Jimmy was a tall and very slender guy. He had his own apartment, and was a HUGE clean freak. He had a key to my apartment and I remember coming home once, seeing his car there, walking in and there's Jimmy on his hands and knees scrubbing my floor with a brush. He insisted they weren't white enough and if you know me, cleanliness is never on my top priority list.

In Jimmy's apartment, everything matched. I'm doing good if I can find socks that match. His curtains matched his bedspread, he had potpourri in the bathroom, and we even got into a fight once because God forbid, I walked on his newly shampooed carpet. Needless to say, Jimmy and I didn't last long but what I want to touch base on, was his voice. Jimmy had a higher voice for a male and I remember I hated it. shh baby don't talk...just listen...always.

Voices are a peculiar thing, they're one of the most distinguishable attributes on a person. Go ahead and pick up the phone right now and call your grandma. Chances are, she probably doesn't have caller-ID so that's why I'm picking her. If you're close to her and talk to her often, she'll know exactly who's on that other line. (Unless grandma has amnesia then go ahead and pick someone else)

Testosterone is one of the key elements that makes a male's voice low, it also is involved with body hair. The more you have, the chances are your voice will lower and you'll grow facial hair. That's why when women decide to become men, they take testosterone injections. The same goes for our estrogen, it'll make your voice higher and you'll start to grow....womanly attributes.

I think women have it in their mind (I know I do) that the more testosterone a man has, the manlier he is. The manlier he is, the more likely that he'll want to settle down eventually and have his legacy continue on...aka kids. I guess maybe it all goes back to caveman days and the same goes for men. Women that tend to have a higher voice and bigger cleavage seem to get all the boys to the yard. Of course, there's always the exception.

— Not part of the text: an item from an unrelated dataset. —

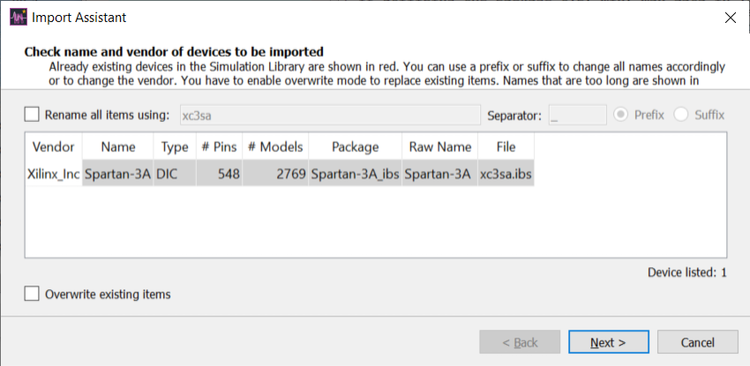Image resolution: width=750 pixels, height=366 pixels.
Task: Enable Rename all items using checkbox
Action: coord(32,115)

I'll end tonight with the conclusion of Jimmy and I's break-up. After 3 weeks, Jimmy pulled out the love card and I found I couldn't say it back and it hurt him. I knew we weren't compatible at all and had to let the boy down. In the parking lot of his apartment, I told him it wasn't going to work and things had to end. Jimmy started crying..hard. I did the next best thing I could think of......run. I jumped into my truck and started pulling away. In the rear view mirror I could see Jimmy running after my truck, in the middle of street, crying while chasing.

The last time I spoke to Jimmy which was....probably two years later, he was married and was trying for children. Good for you Jimmy!